EMPLOYEE hereby accepts the employment upon the terms and conditions of
this Agreement.
2. TERM. The following terms of this Agreement shall be effective as of
February 24, 2003 for a period of one (1) year from that date ("Initial
Term"), and continue thereafter, unless terminated in accordance with the
provisions hereinafter stated. THE INITIAL TERM SHALL BE RENEWED BY
SUCCESSIVE ONE (1) YEAR PERIODS UNLESS EMPLOYEE GIVES WRITTEN NOTICE OF
NON-RENEWAL TO FMC AT LEAST THIRTY (30) DAYS PRIOR TO ANY TERMINATION
DATE. THE INITIAL TERM AND ANY SUBSEQUENT RENEWAL PERIODS SHALL BE CALLED
THE "EMPLOYMENT TERM."
3. DUTIES AND RESPONSIBILITIES. EMPLOYEE shall serve full time as FMC's
Senior Vice President and President of Fresenius Medical Services and will
have full management responsibility for the dialysis services organization
in North America. EMPLOYEE shall report directly to Xxx X. Xxxxx,
President and Chief Executive Officer of Fresenius Medical Care NA.
EMPLOYEE shall to the best of his ability and experience competently,
loyally, diligently and conscientiously perform all of the duties and
obligations expressly or implicitly required under this Agreement.
EMPLOYEE further agrees that, in conducting business in the interest of
the EMPLOYER, he will not engage in, knowingly permit others under his
control to carry on, or induce others to engage in any practice or commit
any acts in violation of any federal or state or local law or ordinance.
EMPLOYEE shall be permitted to continue to serve as a member of the Board
of Directors for the following organizations: Prosta Xxxx Corporation,
Getinge Corporation, and the Colorado Venture Center. EMPLOYEE may
continue to serve on these boards so long as it does not interfere with
his responsibilities to Fresenius Medical Care North America. Further,
EMPLOYEE shall be permitted to provide assistance to Gambro Healthcare
Inc. with respect to the current governmental investigation of its
activities during the term of his employment with Gambro Healthcare, Inc.
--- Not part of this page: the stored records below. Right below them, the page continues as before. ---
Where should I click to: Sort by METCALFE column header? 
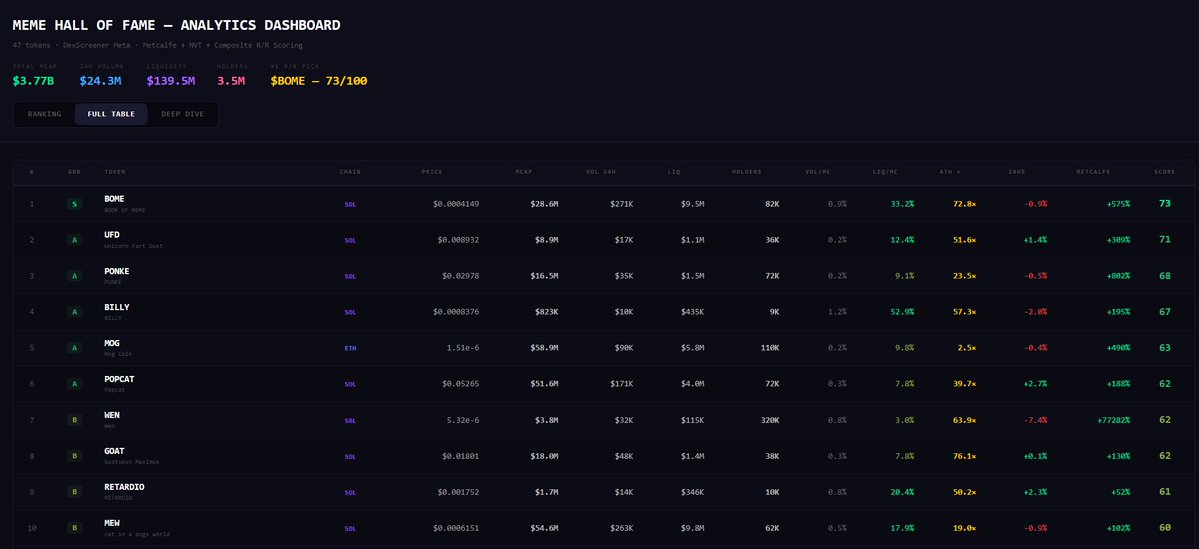tap(1093, 172)
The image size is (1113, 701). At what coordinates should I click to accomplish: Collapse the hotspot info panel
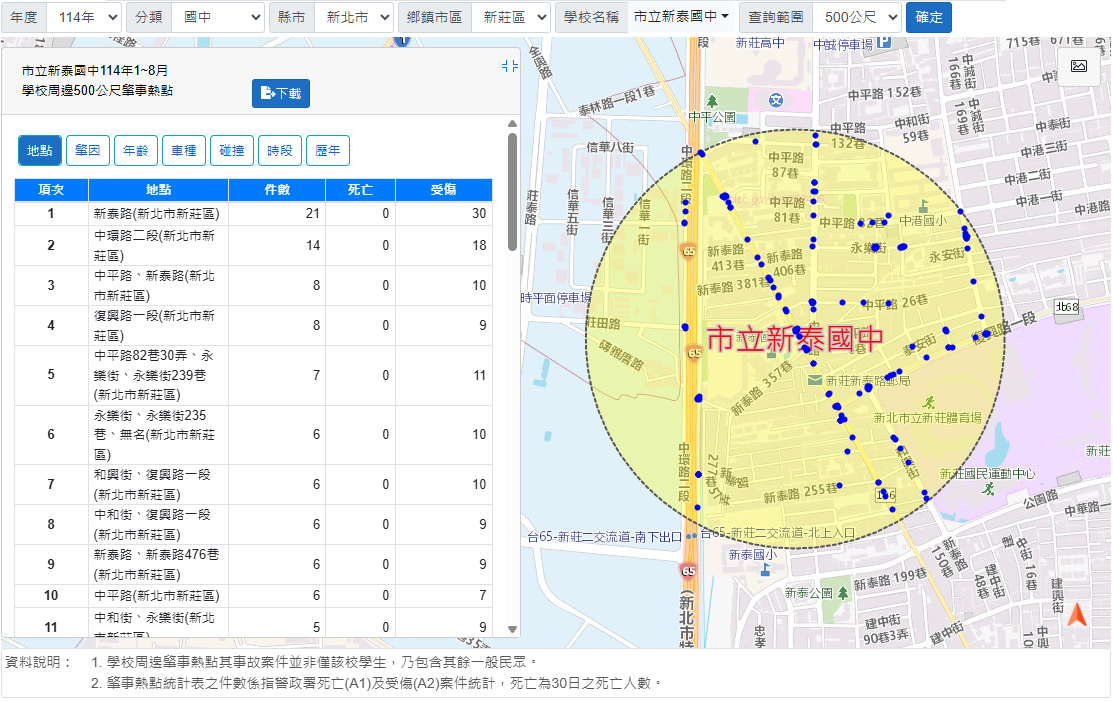pyautogui.click(x=509, y=66)

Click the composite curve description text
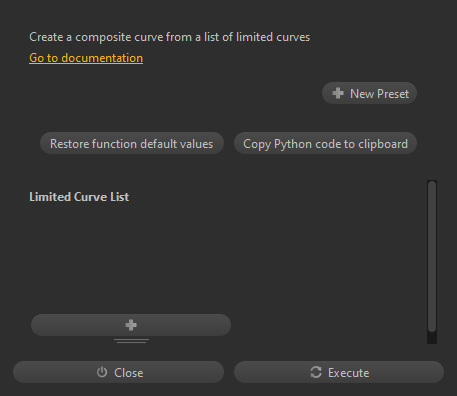pyautogui.click(x=170, y=37)
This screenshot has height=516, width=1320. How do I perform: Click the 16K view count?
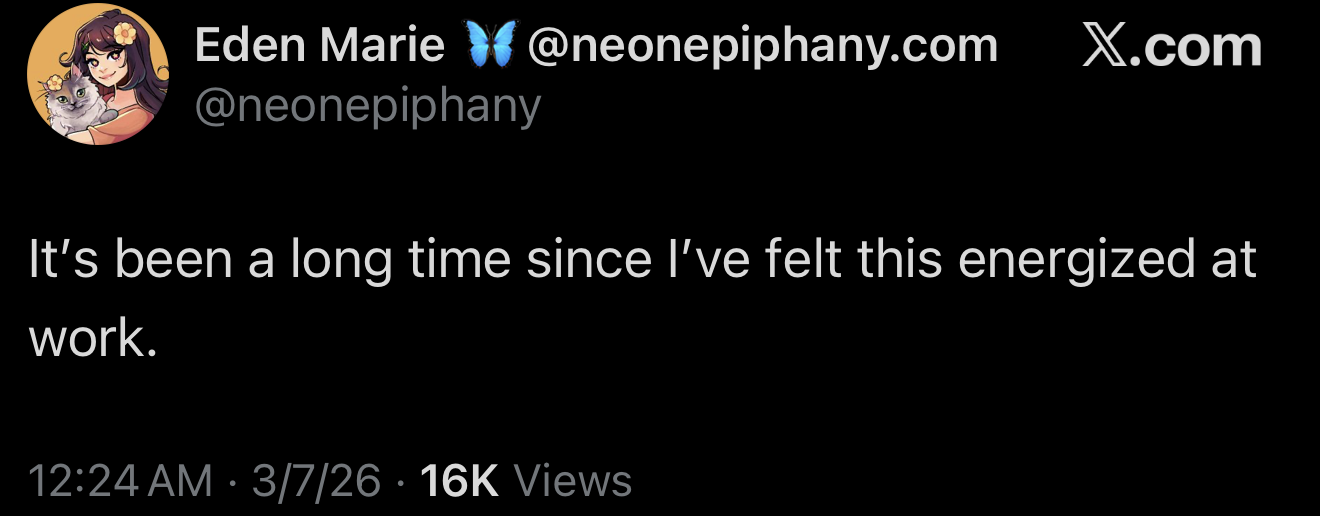tap(459, 480)
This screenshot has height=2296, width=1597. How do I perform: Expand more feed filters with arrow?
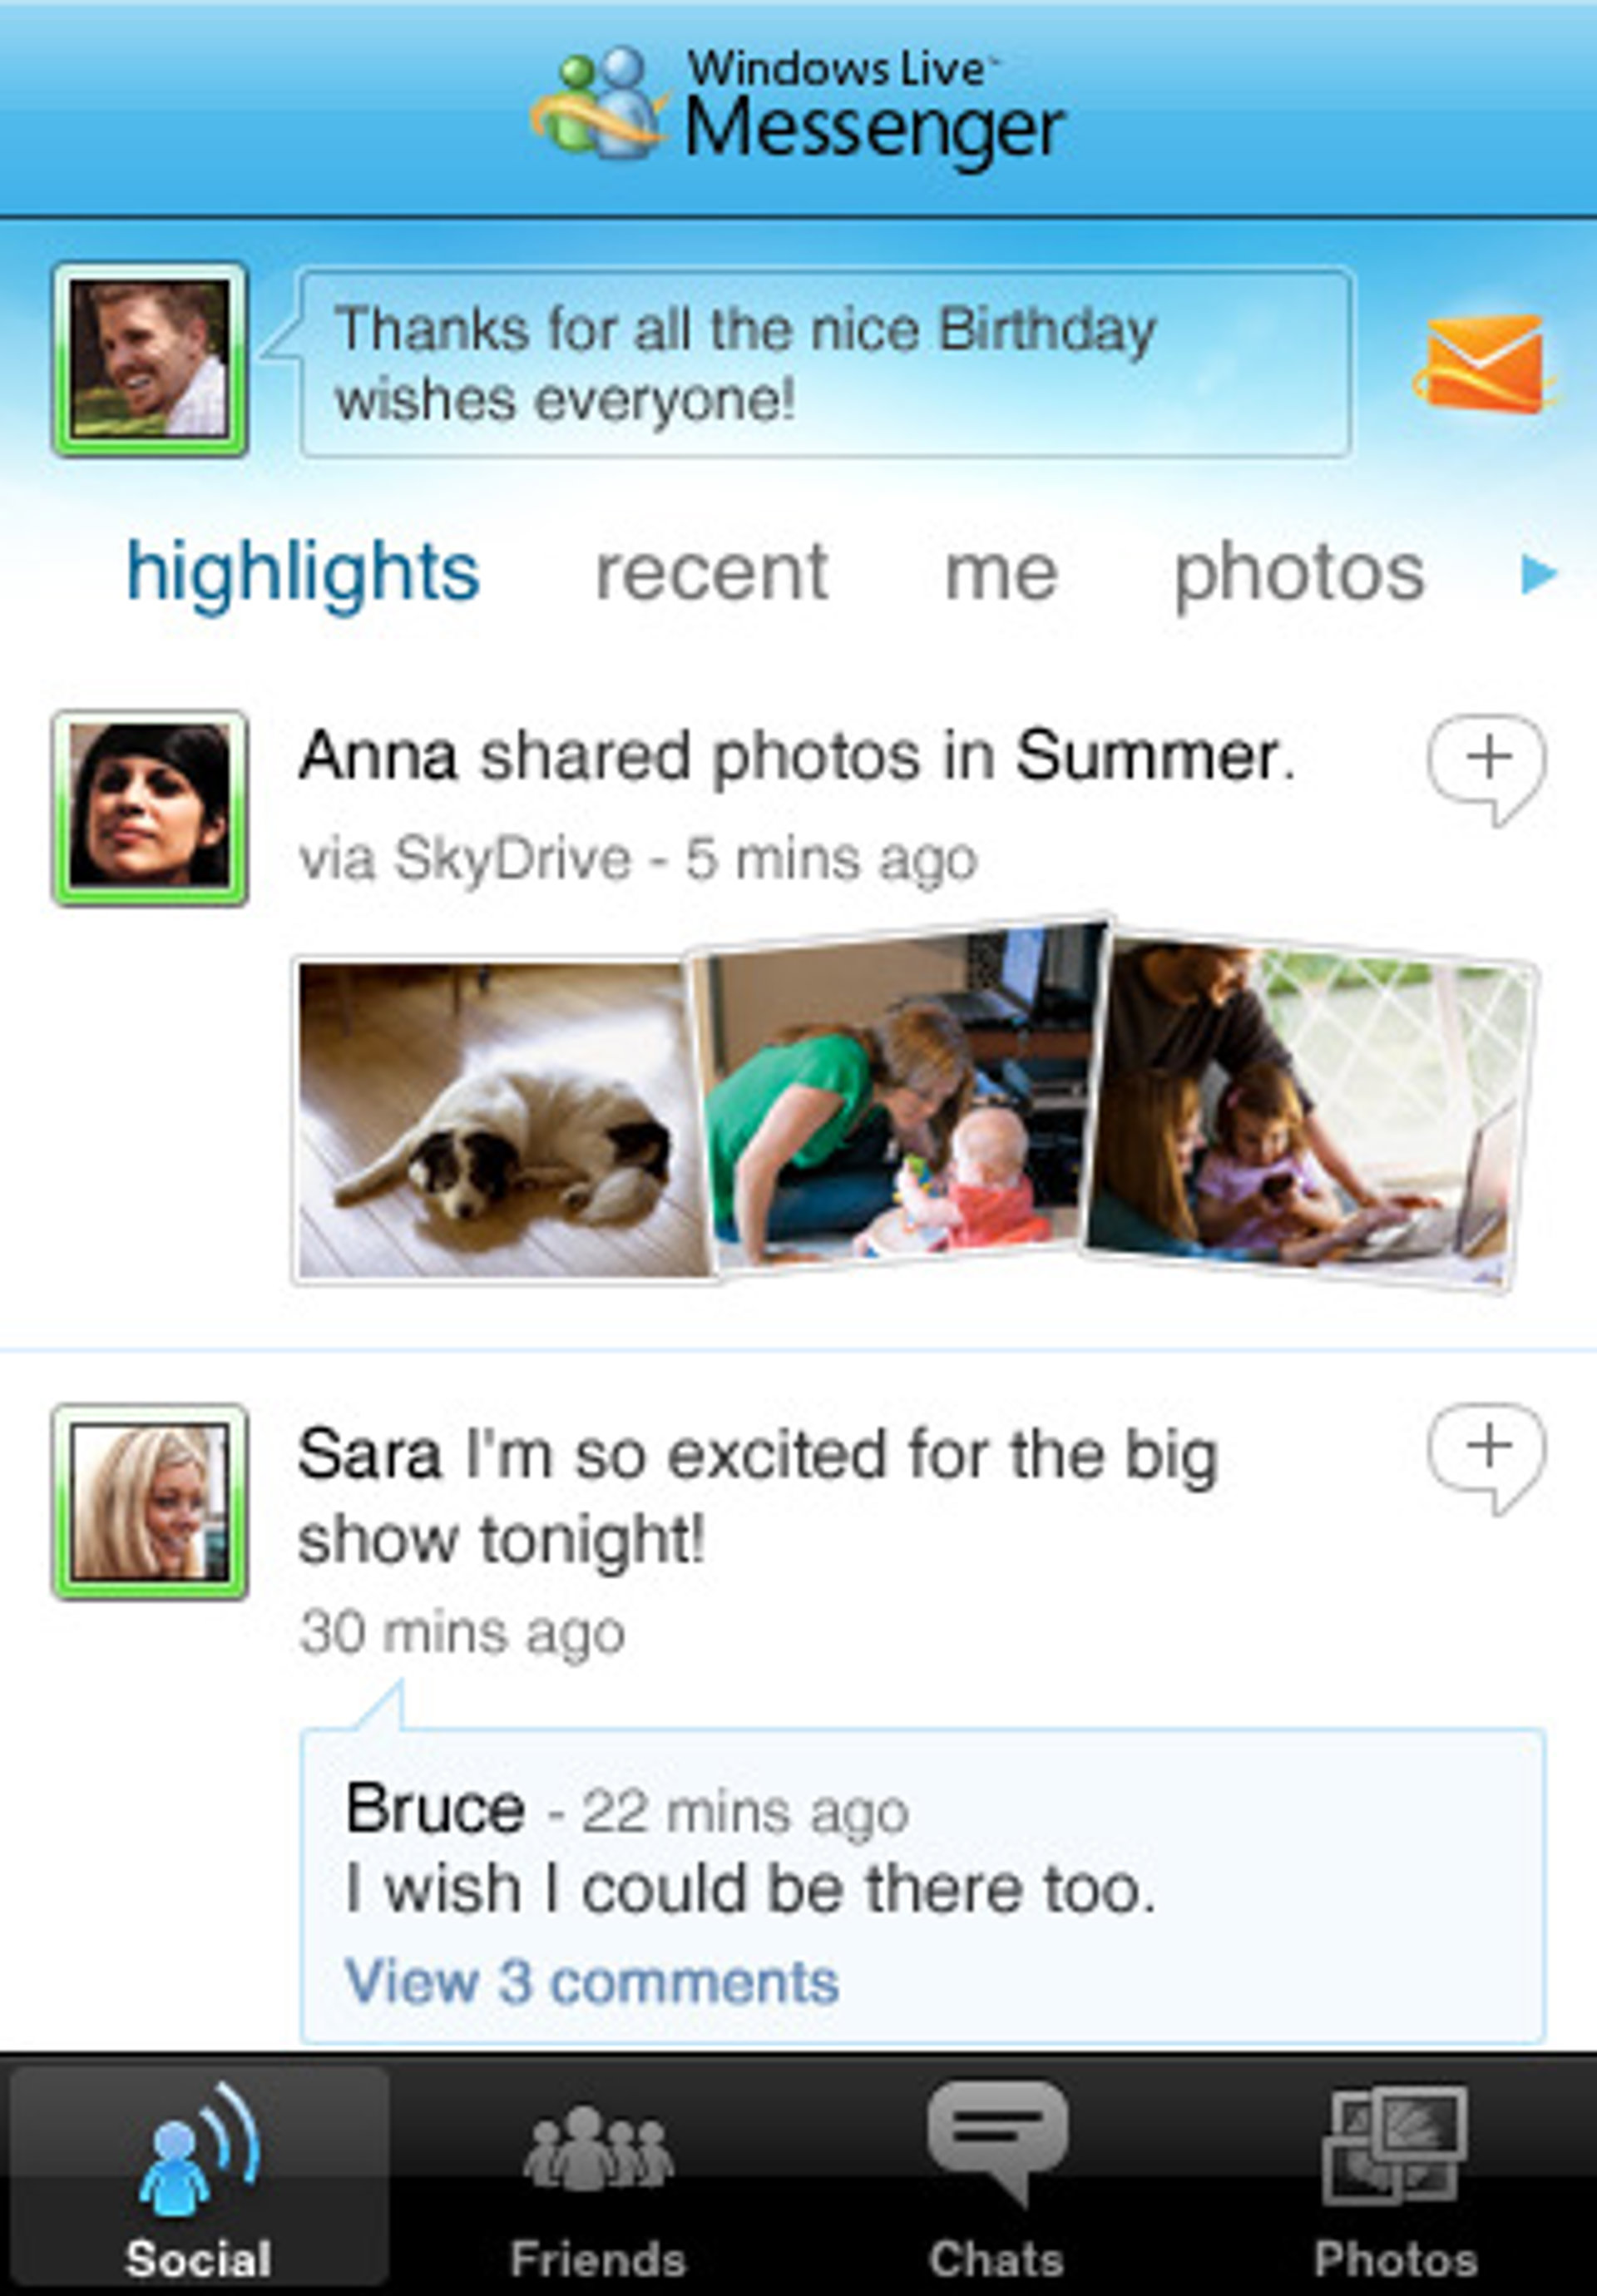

4. COMPENSATION AND BENEFITS.
(a) Base Salary. EMPLOYER shall pay EMPLOYEE for all services rendered a
base salary of Six Hundred Fifty Thousand Dollars and No Cents
($650,000.00) per year, (the "Base Salary"), payable in accordance
with FMC's payroll procedures, subject to customary withholding and
employment taxes. At the end of each year of employment hereunder,
EMPLOYEE's performance for the prior year shall be reviewed and
evaluated. If EMPLOYEE's performance is satisfactory, EMPLOYEE shall
receive an increase in his base salary commensurate with level of
achievement.
(b) Incentive Compensation. During EMPLOYEE's employment with FMC,
EMPLOYEE shall be entitled to participate in FMC's Management Bonus
Plan and any other such incentive compensation plans as are now
available or may become available to other similarly positioned
senior executives of FMC. EMPLOYEE will be in the FMC Management
Bonus Plan at a target level bonus of fifty percent (50%) and the
maximum bonus is one hundred percent (100%) of Base Salary. Funding
for the plan is based upon attainment of specific individual and
company financial objectives. EMPLOYEE's entitlement to a bonus
under the Management Bonus Plan will be governed by the terms of
that Plan.
Bonus payment is based on the following schedule:
1. Performance Year Budget Year
2. Measurement FMC EBIT
3. Payout Schedule 95% EBIT 0% of annual salary
100% EBIT 50% of annual salary
110% EBIT 100% of annual salary
EBIT performance above 95% would have a graduated payout of bonus up
to 100% of base salary at 110% EBIT.
(c) Retention Incentive Plan. EMPLOYEE shall be eligible to receive a
retention bonus in the amount of Fifty Thousand Dollars and No Cents
($50,000.00) per year for a period of five (5) years. Payment of
retention bonus is subject to customary withholding and employment
taxes and would occur in March of 2004, 2005, 2006, 2007 and 2008.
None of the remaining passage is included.